# DATA
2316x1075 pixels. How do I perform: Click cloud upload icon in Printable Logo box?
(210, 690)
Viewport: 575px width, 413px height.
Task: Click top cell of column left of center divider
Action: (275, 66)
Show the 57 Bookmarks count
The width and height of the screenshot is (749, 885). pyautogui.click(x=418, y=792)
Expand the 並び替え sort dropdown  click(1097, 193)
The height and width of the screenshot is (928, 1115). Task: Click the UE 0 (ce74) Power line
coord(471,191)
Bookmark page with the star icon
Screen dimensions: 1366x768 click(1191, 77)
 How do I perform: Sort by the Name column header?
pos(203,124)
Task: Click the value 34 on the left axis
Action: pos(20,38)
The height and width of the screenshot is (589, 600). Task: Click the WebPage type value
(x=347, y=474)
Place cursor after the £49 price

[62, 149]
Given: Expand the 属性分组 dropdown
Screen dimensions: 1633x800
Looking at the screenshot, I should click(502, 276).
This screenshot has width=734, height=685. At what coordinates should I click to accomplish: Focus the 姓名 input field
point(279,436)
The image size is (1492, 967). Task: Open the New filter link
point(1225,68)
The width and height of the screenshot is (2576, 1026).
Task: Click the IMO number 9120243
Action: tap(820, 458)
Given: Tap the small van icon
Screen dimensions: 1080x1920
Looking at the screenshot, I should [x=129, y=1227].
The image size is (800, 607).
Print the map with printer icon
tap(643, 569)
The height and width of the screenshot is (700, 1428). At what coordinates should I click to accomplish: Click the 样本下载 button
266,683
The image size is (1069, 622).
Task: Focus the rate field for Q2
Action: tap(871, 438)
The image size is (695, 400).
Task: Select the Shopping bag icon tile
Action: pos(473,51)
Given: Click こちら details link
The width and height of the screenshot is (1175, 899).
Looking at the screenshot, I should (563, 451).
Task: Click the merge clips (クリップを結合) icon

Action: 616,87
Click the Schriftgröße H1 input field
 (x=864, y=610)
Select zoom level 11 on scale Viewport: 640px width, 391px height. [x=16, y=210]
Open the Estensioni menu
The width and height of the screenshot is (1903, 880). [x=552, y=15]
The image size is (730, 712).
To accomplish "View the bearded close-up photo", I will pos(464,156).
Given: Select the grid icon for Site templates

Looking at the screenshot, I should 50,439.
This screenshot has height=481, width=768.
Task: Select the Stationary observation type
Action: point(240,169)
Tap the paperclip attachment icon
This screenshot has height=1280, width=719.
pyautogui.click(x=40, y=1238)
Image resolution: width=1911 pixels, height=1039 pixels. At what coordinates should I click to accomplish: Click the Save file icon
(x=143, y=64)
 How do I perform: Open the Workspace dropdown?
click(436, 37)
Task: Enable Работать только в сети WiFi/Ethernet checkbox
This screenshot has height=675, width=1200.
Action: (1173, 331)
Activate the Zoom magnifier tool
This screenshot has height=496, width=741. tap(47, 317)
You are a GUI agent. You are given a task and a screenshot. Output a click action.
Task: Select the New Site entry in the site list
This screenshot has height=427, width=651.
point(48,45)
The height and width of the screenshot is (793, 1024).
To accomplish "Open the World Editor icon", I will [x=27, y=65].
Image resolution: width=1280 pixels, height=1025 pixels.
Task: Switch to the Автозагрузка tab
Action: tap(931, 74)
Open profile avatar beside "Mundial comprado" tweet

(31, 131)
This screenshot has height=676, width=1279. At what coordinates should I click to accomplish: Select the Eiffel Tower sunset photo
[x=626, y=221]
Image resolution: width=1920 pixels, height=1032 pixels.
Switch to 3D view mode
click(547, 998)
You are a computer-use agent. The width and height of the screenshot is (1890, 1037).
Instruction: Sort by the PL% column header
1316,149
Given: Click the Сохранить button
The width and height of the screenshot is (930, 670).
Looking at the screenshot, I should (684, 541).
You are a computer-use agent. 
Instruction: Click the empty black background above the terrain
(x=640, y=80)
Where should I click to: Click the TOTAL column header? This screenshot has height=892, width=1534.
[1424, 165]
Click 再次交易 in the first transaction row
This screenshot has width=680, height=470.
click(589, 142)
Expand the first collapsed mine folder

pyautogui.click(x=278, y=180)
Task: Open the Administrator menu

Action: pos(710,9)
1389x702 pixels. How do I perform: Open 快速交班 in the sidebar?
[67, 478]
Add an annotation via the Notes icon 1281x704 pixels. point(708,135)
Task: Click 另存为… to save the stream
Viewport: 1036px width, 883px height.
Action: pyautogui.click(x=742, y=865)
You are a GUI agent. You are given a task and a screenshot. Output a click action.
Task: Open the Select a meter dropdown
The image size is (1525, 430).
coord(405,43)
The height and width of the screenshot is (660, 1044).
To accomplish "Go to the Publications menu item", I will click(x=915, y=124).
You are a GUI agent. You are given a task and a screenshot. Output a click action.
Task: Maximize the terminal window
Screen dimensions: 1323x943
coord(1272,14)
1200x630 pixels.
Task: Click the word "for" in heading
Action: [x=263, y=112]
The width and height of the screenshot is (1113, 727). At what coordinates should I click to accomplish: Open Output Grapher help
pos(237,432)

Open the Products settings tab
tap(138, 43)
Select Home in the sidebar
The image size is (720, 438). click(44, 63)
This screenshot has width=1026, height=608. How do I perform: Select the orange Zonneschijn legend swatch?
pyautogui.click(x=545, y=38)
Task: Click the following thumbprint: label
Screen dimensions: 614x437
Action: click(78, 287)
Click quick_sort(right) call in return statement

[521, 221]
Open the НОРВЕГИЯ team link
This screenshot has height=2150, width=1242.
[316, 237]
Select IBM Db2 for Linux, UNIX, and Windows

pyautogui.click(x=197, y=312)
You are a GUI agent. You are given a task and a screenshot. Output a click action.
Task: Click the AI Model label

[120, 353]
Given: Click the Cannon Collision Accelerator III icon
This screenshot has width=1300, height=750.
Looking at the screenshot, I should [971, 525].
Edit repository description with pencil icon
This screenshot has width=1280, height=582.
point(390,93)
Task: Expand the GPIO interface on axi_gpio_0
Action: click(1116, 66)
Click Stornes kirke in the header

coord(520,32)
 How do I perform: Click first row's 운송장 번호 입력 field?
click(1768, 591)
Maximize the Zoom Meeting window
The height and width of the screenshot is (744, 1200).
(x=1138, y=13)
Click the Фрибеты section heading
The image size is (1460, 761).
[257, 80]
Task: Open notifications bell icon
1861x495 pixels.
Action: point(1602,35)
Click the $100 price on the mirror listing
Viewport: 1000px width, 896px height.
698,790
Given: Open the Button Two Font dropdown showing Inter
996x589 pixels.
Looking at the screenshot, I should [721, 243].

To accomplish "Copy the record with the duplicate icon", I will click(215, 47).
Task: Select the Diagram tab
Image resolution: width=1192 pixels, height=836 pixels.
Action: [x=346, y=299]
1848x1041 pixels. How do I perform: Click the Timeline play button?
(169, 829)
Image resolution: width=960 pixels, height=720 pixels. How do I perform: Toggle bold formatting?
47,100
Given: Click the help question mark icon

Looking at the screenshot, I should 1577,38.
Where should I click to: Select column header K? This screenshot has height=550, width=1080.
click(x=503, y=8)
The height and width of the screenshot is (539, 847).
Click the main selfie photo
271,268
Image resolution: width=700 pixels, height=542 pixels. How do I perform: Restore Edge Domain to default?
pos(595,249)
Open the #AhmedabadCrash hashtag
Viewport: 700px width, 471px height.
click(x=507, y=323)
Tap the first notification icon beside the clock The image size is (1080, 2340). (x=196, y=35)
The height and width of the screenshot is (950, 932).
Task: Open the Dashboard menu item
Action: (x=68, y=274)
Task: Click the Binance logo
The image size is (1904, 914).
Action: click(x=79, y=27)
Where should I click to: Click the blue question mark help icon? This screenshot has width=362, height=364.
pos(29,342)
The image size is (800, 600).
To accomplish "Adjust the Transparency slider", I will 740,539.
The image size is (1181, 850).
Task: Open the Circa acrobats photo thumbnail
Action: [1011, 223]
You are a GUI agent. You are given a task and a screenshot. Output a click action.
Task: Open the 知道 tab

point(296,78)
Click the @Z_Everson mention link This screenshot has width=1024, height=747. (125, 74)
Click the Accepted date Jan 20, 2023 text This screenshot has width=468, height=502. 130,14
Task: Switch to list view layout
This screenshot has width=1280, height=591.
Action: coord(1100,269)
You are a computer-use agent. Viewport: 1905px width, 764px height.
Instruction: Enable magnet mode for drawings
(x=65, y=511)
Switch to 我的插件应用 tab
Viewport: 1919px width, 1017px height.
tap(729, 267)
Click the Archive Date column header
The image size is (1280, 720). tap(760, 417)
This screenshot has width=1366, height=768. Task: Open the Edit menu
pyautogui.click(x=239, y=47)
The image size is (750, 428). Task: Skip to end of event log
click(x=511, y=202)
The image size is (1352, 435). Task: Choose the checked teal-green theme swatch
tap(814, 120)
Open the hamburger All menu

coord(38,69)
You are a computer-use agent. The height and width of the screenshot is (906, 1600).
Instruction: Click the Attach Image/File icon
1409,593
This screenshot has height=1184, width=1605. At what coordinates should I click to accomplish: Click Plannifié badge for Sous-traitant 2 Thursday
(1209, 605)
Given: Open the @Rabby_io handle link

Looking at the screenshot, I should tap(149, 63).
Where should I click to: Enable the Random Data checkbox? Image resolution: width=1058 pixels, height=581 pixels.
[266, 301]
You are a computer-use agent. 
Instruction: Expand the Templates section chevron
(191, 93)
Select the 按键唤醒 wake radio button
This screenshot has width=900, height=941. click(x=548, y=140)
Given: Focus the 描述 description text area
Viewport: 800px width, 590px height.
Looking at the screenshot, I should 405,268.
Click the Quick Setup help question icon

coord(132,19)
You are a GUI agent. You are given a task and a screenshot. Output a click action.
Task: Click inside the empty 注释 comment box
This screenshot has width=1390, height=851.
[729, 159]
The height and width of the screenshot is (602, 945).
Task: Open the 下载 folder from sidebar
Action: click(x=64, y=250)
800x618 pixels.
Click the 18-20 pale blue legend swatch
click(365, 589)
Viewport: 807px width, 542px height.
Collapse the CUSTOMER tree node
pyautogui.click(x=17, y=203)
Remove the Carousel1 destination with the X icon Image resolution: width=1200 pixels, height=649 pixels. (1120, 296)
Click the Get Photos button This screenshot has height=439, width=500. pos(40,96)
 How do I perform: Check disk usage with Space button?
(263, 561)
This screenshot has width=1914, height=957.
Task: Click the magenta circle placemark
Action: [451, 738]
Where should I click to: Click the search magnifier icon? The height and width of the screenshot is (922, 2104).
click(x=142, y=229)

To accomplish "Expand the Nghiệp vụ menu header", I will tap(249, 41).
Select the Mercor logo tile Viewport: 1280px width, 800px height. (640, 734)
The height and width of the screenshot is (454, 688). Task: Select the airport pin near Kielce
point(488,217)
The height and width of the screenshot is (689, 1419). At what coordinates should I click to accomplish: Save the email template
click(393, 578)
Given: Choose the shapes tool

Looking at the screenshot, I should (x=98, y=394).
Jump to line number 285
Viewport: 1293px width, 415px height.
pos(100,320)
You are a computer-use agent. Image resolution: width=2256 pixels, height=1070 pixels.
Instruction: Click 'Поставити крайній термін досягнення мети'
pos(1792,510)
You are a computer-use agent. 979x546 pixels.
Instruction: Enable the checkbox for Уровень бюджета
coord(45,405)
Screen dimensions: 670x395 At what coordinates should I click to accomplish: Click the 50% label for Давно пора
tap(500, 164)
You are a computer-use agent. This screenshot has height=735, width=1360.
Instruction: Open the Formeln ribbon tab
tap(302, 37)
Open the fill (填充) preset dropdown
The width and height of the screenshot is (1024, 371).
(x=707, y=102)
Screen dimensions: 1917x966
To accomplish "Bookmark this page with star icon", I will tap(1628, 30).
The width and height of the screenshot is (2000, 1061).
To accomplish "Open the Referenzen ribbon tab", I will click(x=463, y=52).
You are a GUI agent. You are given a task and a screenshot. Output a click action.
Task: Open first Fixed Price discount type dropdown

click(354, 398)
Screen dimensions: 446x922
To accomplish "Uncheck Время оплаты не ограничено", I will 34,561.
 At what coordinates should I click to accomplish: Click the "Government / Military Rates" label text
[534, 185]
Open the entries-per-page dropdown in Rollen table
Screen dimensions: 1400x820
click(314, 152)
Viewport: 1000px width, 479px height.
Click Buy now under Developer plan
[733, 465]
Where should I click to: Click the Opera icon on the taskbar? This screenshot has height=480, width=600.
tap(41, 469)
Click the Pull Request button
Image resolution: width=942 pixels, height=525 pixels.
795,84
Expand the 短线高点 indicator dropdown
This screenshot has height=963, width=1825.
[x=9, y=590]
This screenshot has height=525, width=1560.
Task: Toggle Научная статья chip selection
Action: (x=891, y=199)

# EXERCISE PROMPT
Look through the data above and return exactly the lines from the one that contains "This screenshot has width=1300, height=750." to the one that contains "Edit repository description with pencil icon", inclusive, with nothing else.

# TASK ANSWER
This screenshot has width=1300, height=750.
Looking at the screenshot, I should [971, 525].
Edit repository description with pencil icon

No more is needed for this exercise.